**RECORDS FOR PROCESSING**:
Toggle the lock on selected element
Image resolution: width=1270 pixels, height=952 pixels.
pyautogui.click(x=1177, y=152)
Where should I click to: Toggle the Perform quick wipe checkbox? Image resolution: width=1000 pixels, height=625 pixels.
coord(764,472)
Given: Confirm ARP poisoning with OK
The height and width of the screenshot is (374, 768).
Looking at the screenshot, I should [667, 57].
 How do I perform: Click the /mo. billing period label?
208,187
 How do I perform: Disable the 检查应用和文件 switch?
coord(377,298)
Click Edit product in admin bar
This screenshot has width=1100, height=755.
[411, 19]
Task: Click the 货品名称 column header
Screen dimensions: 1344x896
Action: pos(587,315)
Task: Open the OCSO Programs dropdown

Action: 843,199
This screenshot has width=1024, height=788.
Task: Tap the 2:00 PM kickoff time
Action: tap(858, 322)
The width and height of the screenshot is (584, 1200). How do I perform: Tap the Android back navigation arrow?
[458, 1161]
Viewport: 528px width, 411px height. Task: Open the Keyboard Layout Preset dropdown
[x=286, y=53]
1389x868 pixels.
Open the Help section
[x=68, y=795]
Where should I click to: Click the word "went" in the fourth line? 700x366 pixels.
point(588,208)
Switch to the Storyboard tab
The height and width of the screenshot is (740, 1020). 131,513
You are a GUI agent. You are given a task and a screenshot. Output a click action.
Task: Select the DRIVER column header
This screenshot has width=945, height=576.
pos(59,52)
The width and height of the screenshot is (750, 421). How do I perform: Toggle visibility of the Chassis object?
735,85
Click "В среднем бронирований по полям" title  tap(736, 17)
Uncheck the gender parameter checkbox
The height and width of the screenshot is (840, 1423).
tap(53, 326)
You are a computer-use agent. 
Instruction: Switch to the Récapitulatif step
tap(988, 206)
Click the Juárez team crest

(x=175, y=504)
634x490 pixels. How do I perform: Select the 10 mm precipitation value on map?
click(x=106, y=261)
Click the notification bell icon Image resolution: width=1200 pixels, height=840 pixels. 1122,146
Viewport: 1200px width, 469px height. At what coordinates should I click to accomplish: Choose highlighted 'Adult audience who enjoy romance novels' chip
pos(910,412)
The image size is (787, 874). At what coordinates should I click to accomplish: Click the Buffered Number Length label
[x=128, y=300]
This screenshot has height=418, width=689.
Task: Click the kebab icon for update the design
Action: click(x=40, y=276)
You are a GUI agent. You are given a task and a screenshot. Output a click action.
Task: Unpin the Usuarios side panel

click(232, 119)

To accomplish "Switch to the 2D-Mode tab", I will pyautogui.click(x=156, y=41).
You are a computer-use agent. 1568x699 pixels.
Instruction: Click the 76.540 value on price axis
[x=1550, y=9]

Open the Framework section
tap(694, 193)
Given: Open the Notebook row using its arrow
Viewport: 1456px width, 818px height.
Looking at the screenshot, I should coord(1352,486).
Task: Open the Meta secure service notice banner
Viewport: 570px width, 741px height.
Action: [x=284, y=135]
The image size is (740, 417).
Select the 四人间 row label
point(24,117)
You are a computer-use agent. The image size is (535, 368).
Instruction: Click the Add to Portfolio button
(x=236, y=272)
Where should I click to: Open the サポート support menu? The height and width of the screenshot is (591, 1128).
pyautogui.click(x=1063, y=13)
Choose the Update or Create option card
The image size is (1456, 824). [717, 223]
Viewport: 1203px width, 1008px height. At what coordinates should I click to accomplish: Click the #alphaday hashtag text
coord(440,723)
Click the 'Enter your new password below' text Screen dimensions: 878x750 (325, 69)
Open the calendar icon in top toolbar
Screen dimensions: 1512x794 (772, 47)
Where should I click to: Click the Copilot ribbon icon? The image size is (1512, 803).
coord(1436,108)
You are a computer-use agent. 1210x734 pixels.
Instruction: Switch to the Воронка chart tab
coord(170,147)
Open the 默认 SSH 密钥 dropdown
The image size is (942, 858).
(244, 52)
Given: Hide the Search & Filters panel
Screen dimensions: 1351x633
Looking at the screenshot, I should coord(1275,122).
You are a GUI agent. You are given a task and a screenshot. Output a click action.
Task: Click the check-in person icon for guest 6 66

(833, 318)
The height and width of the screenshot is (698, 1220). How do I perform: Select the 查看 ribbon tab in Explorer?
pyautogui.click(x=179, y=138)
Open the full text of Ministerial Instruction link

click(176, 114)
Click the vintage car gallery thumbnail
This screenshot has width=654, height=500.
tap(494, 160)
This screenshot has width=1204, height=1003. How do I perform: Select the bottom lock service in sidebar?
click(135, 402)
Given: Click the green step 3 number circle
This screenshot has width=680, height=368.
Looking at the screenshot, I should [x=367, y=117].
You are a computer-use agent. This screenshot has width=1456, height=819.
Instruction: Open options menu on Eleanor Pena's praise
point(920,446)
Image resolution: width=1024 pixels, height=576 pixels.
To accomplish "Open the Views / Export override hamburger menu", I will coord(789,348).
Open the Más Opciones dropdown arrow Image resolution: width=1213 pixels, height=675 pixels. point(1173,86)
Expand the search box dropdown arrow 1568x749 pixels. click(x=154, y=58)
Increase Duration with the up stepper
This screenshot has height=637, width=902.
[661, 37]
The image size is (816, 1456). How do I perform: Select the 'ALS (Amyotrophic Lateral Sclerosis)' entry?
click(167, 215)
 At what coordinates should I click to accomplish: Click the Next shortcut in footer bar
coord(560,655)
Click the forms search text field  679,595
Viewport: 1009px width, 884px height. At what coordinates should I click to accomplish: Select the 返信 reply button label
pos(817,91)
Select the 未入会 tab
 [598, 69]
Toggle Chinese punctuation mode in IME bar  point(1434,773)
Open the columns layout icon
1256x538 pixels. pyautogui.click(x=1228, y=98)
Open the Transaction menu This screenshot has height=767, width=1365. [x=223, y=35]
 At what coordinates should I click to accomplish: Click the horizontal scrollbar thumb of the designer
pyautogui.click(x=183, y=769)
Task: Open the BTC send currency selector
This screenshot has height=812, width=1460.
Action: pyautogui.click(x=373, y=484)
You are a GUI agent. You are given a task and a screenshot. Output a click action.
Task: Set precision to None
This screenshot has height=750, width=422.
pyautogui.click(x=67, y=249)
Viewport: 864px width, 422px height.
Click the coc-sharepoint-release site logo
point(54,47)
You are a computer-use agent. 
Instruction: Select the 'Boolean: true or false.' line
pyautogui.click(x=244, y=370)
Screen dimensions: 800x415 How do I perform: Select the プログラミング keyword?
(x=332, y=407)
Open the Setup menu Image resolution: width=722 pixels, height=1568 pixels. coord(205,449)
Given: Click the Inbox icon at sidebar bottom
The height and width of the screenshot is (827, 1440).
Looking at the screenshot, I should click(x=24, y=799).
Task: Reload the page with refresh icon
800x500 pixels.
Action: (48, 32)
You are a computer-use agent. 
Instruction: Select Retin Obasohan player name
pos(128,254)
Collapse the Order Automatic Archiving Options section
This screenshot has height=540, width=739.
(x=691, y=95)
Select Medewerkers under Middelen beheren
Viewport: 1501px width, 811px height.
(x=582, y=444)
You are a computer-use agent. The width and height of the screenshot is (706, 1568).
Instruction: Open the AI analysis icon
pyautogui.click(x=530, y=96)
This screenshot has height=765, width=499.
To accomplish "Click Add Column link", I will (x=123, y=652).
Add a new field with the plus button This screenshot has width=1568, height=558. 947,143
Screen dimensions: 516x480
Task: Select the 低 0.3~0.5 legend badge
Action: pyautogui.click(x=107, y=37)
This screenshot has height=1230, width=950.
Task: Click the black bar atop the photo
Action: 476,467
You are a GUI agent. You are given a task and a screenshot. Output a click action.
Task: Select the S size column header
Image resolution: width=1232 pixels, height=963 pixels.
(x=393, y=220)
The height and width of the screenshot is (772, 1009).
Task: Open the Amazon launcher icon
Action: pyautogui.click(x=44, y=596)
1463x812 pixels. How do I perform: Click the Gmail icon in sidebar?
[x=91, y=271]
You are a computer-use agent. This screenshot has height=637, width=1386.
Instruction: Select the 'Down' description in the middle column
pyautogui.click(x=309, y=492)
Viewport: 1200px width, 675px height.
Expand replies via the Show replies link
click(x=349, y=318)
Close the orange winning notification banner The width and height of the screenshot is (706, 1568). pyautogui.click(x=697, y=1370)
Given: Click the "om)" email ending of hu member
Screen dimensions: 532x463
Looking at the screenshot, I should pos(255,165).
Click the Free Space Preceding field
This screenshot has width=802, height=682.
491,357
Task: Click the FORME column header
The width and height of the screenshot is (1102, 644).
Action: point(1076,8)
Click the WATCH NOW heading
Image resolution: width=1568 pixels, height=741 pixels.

**WORK TO BE COMPLETED**:
Copy out each line in the preceding records that contains "header".

**SOLVED EXERCISE**:
Task: Click the 货品名称 column header
Task: Select the DRIVER column header
Task: Select the S size column header
Task: Click the FORME column header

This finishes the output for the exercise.